## Work to complete:
Report every line of the records beneath this task that holds the string "checkbox".

## Available records:
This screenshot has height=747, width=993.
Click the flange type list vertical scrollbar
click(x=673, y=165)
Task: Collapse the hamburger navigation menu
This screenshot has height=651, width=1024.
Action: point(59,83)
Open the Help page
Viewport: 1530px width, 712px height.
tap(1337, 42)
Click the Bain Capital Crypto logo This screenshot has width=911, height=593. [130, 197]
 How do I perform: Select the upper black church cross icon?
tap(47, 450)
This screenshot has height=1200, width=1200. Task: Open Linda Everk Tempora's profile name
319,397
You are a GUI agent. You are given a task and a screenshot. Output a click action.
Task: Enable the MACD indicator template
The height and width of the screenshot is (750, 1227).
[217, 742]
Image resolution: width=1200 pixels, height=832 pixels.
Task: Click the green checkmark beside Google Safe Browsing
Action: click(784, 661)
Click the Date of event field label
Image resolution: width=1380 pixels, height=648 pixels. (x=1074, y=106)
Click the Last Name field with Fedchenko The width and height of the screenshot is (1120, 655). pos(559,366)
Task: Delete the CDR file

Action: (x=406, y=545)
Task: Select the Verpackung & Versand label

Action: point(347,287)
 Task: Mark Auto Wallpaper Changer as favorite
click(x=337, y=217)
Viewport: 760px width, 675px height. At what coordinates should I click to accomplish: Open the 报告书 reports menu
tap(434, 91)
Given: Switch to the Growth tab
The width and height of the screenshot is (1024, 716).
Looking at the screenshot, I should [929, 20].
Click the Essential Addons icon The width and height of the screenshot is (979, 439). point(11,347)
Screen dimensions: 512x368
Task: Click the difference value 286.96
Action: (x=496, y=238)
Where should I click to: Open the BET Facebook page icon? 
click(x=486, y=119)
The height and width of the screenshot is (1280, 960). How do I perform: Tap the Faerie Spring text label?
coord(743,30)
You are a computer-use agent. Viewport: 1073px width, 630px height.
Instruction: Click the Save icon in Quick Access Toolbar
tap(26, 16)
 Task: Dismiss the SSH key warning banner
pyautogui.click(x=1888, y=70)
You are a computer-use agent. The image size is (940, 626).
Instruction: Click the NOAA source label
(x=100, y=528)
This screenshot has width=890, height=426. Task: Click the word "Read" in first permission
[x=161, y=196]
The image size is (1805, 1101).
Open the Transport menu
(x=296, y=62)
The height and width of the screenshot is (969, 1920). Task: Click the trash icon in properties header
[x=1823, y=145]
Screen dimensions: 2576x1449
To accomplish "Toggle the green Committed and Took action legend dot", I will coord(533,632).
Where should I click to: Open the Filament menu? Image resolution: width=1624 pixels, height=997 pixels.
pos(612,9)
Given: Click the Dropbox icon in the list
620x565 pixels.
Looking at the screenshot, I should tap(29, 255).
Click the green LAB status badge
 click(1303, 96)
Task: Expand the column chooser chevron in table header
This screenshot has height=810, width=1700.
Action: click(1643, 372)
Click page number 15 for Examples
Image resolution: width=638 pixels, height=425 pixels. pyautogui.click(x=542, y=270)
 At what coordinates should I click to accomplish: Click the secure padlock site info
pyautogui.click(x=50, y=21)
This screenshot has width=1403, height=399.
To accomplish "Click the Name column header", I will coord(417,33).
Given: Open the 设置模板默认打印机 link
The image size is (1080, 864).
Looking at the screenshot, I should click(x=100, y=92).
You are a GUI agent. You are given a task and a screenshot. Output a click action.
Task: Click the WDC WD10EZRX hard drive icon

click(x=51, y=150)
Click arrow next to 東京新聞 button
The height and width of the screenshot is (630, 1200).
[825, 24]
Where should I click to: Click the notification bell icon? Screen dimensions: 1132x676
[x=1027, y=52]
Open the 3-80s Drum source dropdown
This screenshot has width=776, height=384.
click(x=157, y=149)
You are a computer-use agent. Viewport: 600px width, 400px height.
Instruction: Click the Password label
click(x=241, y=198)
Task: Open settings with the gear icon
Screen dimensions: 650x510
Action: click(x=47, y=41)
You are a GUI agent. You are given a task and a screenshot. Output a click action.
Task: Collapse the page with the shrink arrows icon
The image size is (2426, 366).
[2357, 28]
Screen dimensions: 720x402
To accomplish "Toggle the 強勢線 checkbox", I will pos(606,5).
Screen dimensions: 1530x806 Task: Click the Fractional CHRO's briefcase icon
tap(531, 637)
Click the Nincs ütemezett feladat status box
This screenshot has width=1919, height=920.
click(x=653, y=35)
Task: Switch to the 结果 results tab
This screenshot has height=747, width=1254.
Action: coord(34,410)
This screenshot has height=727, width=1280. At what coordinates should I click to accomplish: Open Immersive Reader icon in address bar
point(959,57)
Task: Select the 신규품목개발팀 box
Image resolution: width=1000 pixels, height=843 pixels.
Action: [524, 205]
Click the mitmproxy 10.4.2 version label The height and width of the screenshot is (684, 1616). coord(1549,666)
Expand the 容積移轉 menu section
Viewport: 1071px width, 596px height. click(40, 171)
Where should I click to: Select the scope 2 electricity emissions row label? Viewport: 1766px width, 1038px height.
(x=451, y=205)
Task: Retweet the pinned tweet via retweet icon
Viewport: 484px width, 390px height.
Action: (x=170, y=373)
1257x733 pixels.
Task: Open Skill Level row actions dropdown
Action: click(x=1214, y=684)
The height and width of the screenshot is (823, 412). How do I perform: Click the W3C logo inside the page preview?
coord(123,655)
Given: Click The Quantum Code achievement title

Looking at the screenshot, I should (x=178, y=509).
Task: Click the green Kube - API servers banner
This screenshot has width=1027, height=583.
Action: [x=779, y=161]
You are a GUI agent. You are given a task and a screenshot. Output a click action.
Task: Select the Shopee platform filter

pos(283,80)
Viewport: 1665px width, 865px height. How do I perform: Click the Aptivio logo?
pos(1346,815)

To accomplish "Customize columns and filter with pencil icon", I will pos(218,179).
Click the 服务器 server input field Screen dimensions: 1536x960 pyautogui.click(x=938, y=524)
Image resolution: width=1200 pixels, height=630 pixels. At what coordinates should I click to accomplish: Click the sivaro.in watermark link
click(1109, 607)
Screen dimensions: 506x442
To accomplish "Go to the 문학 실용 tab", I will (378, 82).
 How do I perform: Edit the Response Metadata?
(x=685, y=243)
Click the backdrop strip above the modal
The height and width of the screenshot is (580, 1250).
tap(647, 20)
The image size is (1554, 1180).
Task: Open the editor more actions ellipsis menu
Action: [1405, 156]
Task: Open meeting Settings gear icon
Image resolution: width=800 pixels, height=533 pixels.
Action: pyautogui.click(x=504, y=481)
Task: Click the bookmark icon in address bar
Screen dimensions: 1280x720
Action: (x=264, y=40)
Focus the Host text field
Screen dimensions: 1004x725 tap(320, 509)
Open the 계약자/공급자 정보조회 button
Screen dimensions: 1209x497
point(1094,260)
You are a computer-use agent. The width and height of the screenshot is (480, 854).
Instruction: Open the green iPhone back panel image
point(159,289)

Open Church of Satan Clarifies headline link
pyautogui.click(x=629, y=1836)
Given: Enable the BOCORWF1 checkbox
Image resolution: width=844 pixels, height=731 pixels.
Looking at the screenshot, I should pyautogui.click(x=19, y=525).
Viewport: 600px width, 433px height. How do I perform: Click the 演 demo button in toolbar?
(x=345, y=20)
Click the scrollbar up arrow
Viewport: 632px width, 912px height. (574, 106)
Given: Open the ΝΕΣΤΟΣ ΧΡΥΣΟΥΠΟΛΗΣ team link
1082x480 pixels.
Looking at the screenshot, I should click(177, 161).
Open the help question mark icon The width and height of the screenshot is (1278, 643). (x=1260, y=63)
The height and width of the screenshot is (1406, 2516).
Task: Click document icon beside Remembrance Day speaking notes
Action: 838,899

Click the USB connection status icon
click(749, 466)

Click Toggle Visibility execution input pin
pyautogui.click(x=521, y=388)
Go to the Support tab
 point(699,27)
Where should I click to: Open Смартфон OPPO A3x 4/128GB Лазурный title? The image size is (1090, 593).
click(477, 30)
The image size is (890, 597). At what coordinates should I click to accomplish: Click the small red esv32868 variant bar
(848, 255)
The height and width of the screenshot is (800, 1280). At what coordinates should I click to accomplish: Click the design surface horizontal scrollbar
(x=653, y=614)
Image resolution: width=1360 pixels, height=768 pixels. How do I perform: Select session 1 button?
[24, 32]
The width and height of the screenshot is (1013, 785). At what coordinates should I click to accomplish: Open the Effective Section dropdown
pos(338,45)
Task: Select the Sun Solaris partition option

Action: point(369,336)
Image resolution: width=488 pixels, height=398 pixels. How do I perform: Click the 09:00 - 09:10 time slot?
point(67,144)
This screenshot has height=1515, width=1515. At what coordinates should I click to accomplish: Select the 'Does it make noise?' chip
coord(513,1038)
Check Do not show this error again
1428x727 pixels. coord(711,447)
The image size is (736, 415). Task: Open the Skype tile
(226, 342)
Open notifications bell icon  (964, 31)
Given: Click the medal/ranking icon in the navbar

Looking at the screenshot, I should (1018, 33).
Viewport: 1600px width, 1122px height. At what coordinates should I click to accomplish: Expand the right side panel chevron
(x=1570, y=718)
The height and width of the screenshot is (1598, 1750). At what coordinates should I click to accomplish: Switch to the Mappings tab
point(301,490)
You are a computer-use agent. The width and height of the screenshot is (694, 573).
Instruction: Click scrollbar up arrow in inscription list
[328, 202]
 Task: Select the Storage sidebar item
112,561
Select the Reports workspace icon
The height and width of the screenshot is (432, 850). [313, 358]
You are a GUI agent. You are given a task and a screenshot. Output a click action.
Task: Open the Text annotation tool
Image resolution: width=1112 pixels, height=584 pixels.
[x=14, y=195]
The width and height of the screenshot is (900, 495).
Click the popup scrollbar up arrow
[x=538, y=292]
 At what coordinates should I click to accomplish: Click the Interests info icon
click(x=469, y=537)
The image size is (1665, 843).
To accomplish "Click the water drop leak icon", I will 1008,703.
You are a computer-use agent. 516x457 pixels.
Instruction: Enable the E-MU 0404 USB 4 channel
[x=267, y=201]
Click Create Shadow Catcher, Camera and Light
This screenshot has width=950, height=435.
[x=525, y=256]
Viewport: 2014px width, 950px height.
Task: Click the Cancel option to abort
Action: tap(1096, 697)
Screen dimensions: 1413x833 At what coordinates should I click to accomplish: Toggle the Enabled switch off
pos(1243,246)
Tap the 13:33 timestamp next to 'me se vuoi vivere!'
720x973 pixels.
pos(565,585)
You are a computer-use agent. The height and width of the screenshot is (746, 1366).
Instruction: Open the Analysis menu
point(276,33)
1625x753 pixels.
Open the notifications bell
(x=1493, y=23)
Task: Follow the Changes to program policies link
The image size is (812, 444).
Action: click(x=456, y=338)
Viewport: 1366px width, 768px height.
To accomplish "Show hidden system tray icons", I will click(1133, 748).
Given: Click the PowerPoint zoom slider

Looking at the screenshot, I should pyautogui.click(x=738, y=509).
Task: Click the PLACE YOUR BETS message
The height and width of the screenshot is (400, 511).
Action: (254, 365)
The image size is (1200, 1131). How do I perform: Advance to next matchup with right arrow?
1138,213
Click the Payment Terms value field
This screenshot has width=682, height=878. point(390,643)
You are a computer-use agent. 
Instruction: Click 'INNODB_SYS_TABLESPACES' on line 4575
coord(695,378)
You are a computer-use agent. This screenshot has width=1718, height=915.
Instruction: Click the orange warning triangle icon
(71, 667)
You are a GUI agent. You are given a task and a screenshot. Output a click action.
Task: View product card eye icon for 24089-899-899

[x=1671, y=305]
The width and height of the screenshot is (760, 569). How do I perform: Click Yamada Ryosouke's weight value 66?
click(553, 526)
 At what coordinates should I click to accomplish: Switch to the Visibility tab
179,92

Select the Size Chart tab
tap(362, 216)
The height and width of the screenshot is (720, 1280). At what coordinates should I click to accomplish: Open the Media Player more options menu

## Exercise output:
To accomplish "Toggle the 強勢線 checkbox", I will pos(606,5).
Given: Enable the BOCORWF1 checkbox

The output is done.